こちらも石油情報センターの全国のレギュラーガソリン平均店頭価格によれば、8月4日の最高値の185.1円から順調に下げが反映しているようだが、それでも5月時点のレベルである157.4円、地域によってはこれより安いところもあるが、今春の道路特定財源を巡る政界のドタバタ劇は何だったのかとならないように祈るだけだ。
NY原油下落、1バレル=64.15ドル (2008.10.25 読売新聞)
【ニューヨーク=山本正実】24日のニューヨーク原油先物市場は、世界的な景気後退への懸念から売りが優勢となり、原油価格は反落した。

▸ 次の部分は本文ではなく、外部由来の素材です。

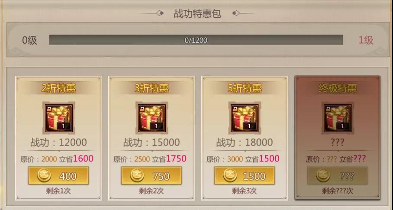
Task: Buy the 2折特惠 pack for 400
Action: tap(58, 175)
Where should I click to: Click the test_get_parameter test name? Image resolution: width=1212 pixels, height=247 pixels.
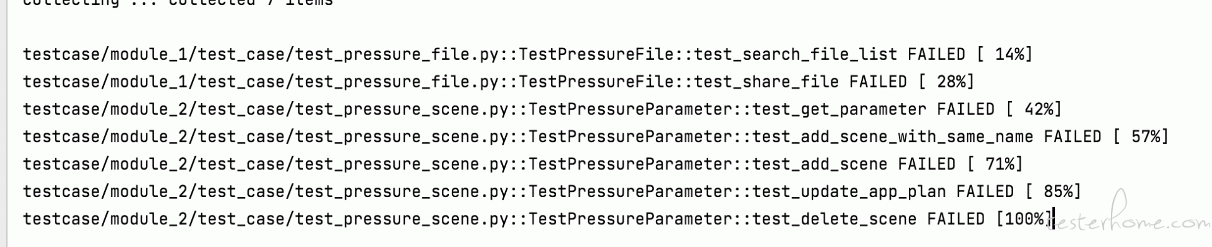840,110
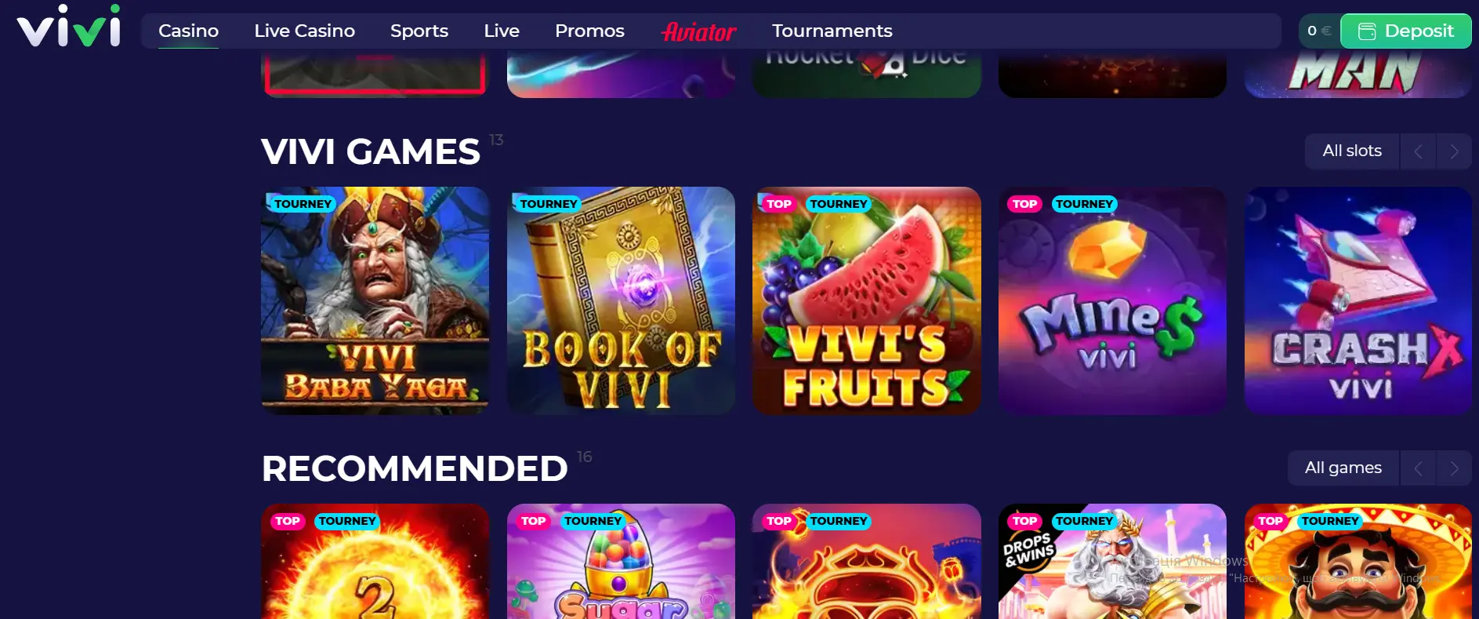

標となるテキサス産軽質油(WTI)の12月渡し価格は一時、1バレル=62.65ドルまで下落し、約1年5か月ぶりの安値を付けた。終値は前日比3.69ドル安の1バレル=64.15ドルだった。石油輸出国機構(OPEC)は24日、日量150万バレルの減産を決めたが、市場の反応は薄かった。
新興国を含めた景気後退による需要減を見越した売りに加え、米欧の投資ファンドが手元資金を確保するため換金売りの動きを強めている。*************************************
ガソリン店頭価格、4円安の157.4円で11週連続下落 (2008.10.22 読売新聞)
石油情報センターが22日発表した全国のレギュラーガソリン平均店頭価格(20日時点、1リットルあたり)は、前週(14日)比4.2円安の157.4円で、11週連続の下落となった。
調査開始以来の最高値185.1円を記録した8月4日時点から計27.7円の下落となった。160円割れは5月7日時点以来、約5か月半ぶりで、東京や大阪など33都道府県で160円を下回っている。原油価格の下落が続いた影響で、新日本石油と出光興産は27日からガソリンなどの卸価格を4週連続で値下げする方針で、今後の店頭価格も値下がりが続く見通しだ。
全国のハイオクガソリン平均店頭価格(20日時点、1リットルあたり)は前週(14日)比4.3円安い168.2円、軽油は同3.5円安の144.0円、灯油(18リットルあたり)は同57円安の2,018円だった。